Month: July 2014

Higher Education Act Moving Forward

Wednesday, the U.S. House unanimously passed legislation to overhaul the manner in which the Education Department discloses college data. The new legislation will boost competency-based education.

This is the first time that Congress has influenced the Higher Education Act. The act, which expires at the end of the year, governs federal student aid.

Reauthorization, however, is still a long ways away. The differing opinions within Congress over key parts of the law reveal that it is unlikely the act will be renewed at the end of the year. Currently, House Republicans are planning on rewriting the law into smaller sections – something that they hope will attract support from both parties.

The Democrats were concerned with many aspects of the bill, such as the steadily-rising student loan debt as well as the rate at which college education prices are increasing. John Tierney, a Massachusetts Democrat, proposed a bill to provide students who have taken a loan within the last year to restructure the loan, giving them a rebate and offering a lower interest rate. The House rejected the proposal.

Senator Tom Harkin of Iowa is also trying to find a better solution for the Higher Education Act. Harkin recently put together a 700-page rewrite of the law and is seeking comments from both Democrats and Republicans.

Congress is looking to implement revisions to the Higher Education Act that will lower the cost of a college education.

Congress is looking to implement revisions to the Higher Education Act that will lower the cost of a college education.

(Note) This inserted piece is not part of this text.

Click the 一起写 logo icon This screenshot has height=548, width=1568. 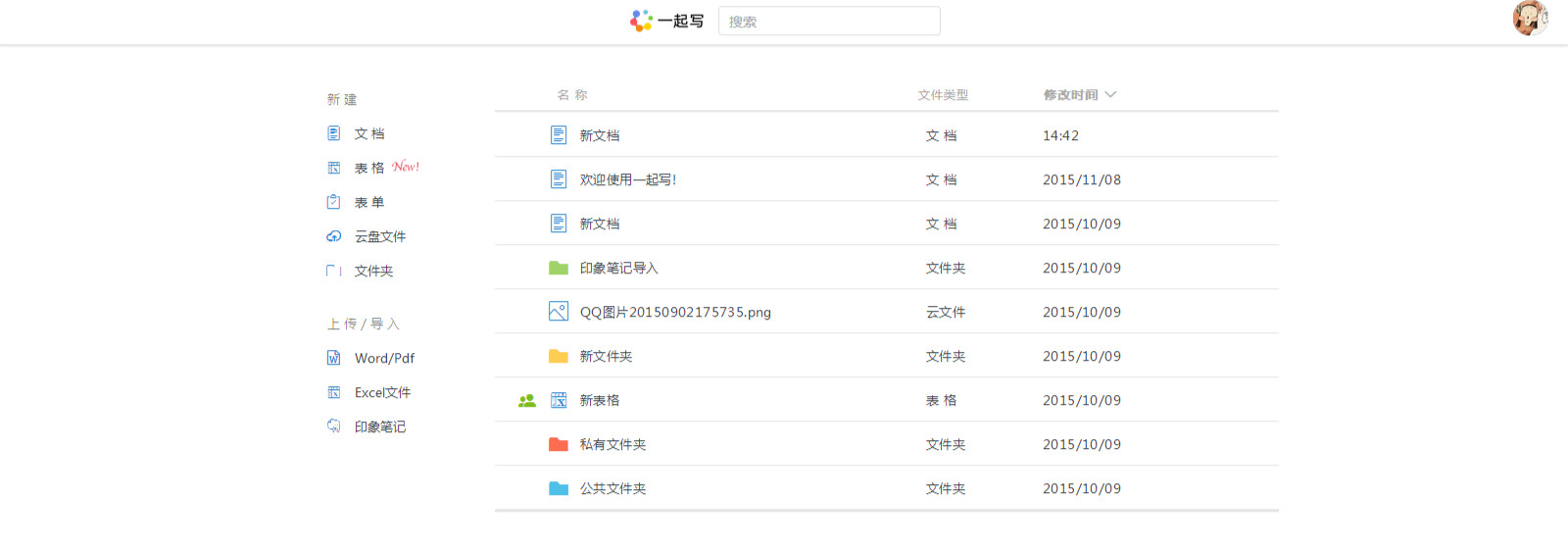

Although we are making little progress on a rewritten law, the vote on Wednesday provided a huge win for competency-based education. Thirty academic programs are now allowed to experiment with competency-based education; this could affect thousands of students across the country.

Lawmakers – both Democratic and Republican – have praised competency-based education due to its ability to lower the cost of a college education as well as providing non-traditional students with an avenue of study.

The new legislation also provides an overhaul in the information provided for students. This includes things such as the number of courses taught by part-time and full-time instructors. It would also go into greater detail about the part-time instructors’ background in the field – such as the mean and median years of employment.

The new legislation also appointed a federal panel to spearhead efforts at deregulating higher education. It is aiming to reduce amount of federal regulation that is placed on colleges; this leads to cheaper education for students.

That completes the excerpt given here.